Your goal: Everything below from the line with "Task: Select the 4.037 y-axis label" through the line with "This screenshot has height=769, width=1280." must be retyped exactly, except the pictures.

______

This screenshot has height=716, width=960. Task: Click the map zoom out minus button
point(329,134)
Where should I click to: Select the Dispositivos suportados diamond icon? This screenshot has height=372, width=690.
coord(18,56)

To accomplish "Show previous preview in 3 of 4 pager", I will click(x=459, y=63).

______

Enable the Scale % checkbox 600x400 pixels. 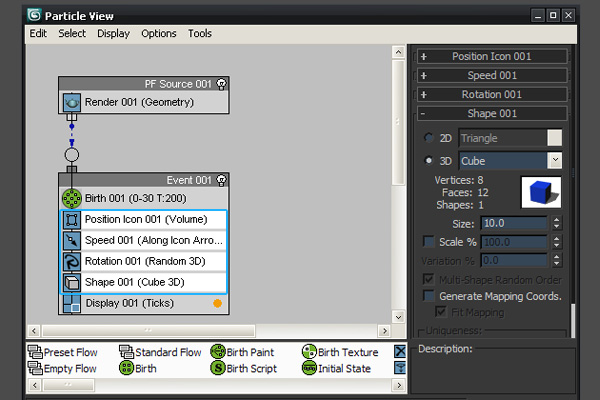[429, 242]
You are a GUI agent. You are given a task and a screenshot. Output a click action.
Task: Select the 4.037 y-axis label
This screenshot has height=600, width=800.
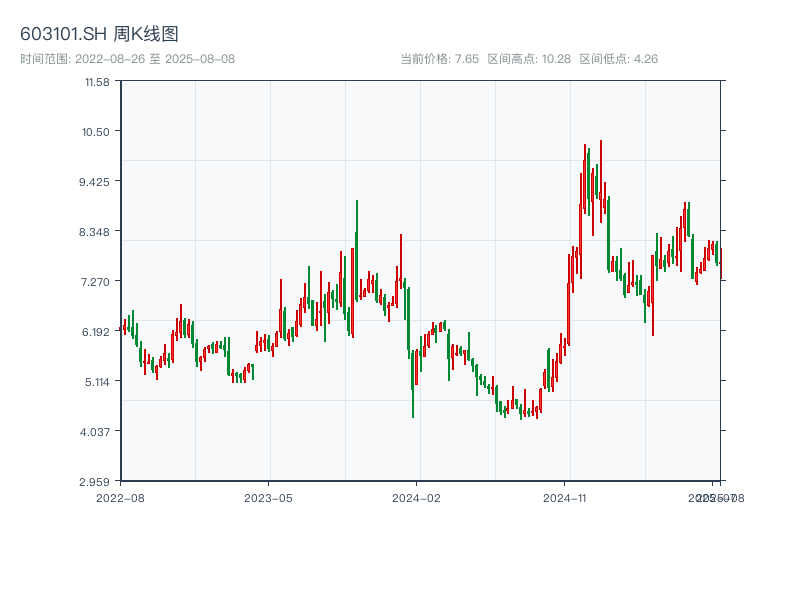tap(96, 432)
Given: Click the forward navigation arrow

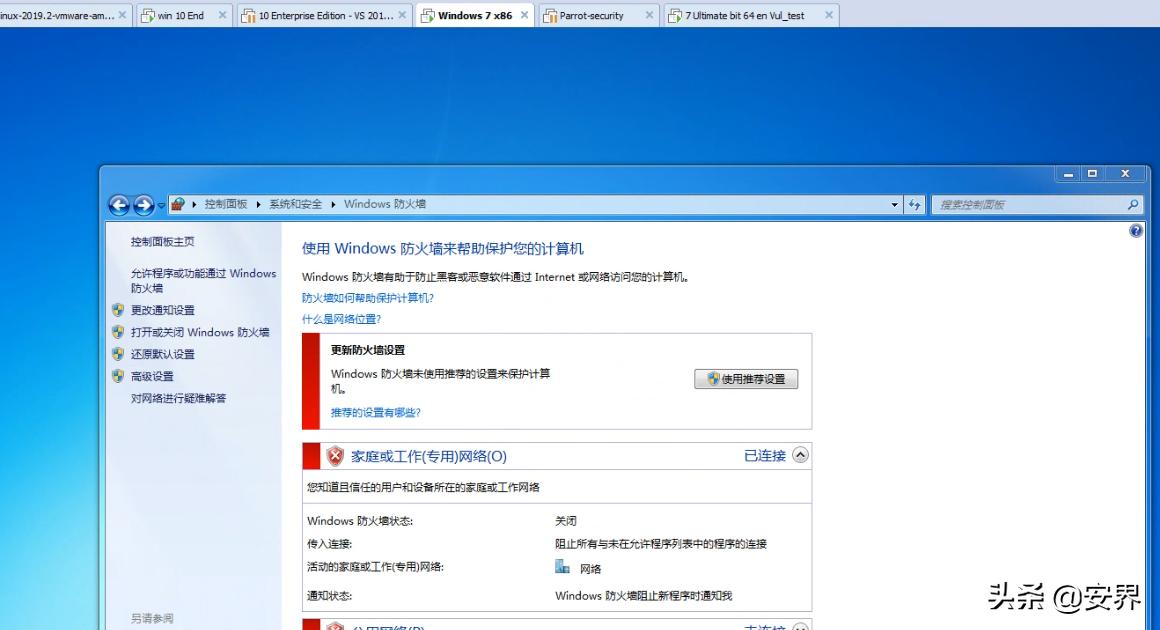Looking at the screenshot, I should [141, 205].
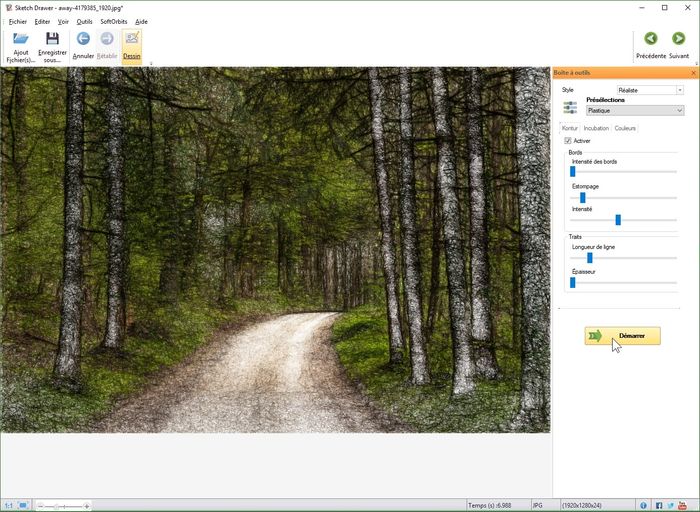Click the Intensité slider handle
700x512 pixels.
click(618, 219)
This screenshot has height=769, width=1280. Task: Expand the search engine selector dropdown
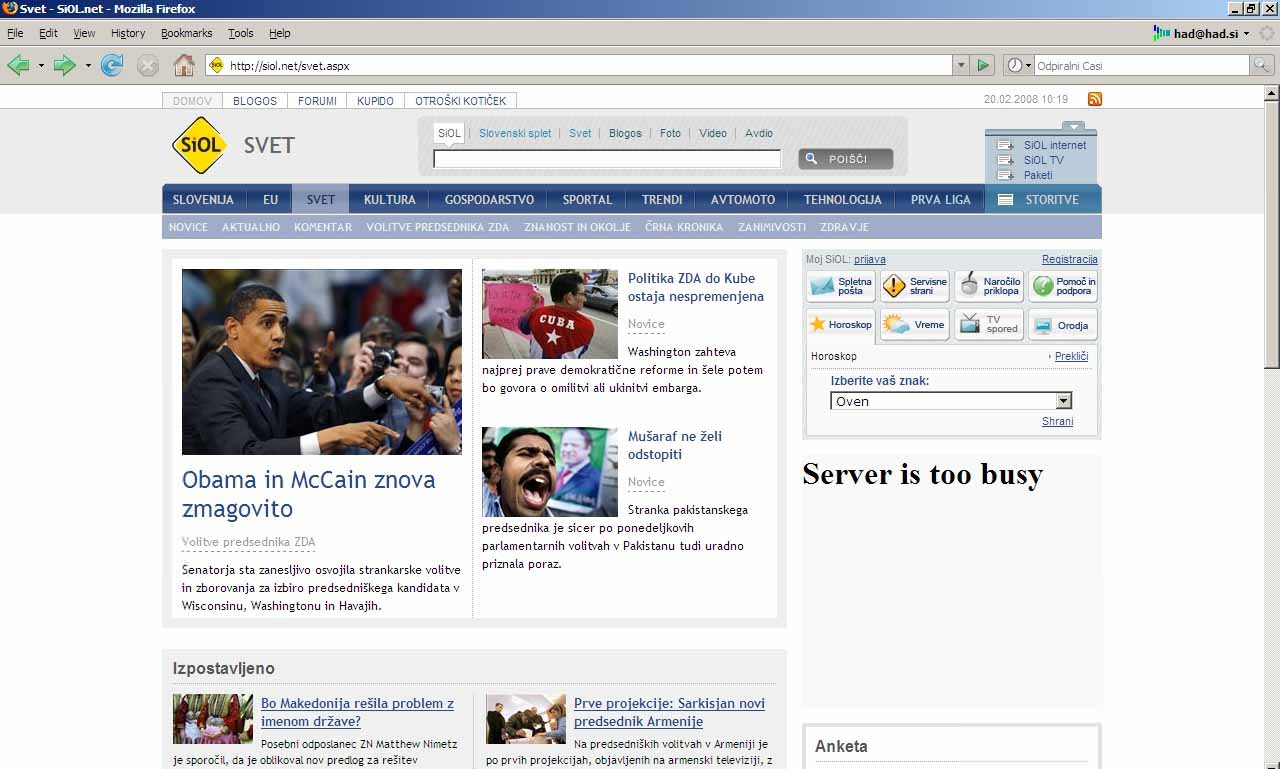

______

Your response:
Task: Select the 4.037 y-axis label
This screenshot has height=600, width=800.
tap(96, 432)
Given: Click the forward navigation arrow

Looking at the screenshot, I should [141, 205].
Click the Intensité slider handle
700x512 pixels.
click(618, 219)
This screenshot has height=769, width=1280. Task: Expand the search engine selector dropdown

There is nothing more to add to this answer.